— Short task —
Starting at the entry line that contains "Uncheck the Altman folder checkbox" and continuing through the last of the entries, reproduce those lines with "checkbox" swapped for "check box" and everything else left as is.

Stored items from a collection:

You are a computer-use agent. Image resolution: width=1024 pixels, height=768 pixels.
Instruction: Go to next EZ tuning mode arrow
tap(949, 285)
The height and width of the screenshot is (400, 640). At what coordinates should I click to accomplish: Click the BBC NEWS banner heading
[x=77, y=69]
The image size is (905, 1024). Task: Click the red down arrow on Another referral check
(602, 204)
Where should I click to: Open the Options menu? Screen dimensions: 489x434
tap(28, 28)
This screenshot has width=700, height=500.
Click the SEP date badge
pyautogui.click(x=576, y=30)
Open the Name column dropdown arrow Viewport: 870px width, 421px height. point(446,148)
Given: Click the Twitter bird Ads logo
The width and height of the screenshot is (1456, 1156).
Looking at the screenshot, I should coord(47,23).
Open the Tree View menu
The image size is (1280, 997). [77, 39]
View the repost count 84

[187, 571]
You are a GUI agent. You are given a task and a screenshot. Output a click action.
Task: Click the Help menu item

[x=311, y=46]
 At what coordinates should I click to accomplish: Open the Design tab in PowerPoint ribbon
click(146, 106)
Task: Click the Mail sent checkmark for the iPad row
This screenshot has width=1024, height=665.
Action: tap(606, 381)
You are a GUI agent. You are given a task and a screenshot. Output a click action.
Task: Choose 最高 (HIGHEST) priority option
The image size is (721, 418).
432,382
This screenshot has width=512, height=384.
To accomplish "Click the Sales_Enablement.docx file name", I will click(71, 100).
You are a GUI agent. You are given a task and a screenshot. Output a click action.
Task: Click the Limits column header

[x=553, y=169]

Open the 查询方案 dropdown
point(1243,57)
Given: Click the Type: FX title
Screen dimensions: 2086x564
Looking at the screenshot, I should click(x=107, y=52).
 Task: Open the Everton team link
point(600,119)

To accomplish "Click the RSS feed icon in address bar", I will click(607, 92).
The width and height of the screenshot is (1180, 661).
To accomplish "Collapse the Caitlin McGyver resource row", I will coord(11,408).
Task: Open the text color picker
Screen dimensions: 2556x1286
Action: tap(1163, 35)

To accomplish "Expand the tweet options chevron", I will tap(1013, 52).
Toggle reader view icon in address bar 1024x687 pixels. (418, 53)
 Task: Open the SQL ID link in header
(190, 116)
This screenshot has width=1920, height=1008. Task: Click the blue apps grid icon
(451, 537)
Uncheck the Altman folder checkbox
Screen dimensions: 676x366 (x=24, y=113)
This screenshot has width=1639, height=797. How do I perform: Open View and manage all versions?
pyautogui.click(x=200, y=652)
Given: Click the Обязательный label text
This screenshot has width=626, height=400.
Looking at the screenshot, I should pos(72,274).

— Completed exercise —
Uncheck the Altman folder check box
Screen dimensions: 676x366 (x=24, y=113)
This screenshot has width=1639, height=797. How do I perform: Open View and manage all versions?
pyautogui.click(x=200, y=652)
Given: Click the Обязательный label text
This screenshot has width=626, height=400.
Looking at the screenshot, I should pos(72,274).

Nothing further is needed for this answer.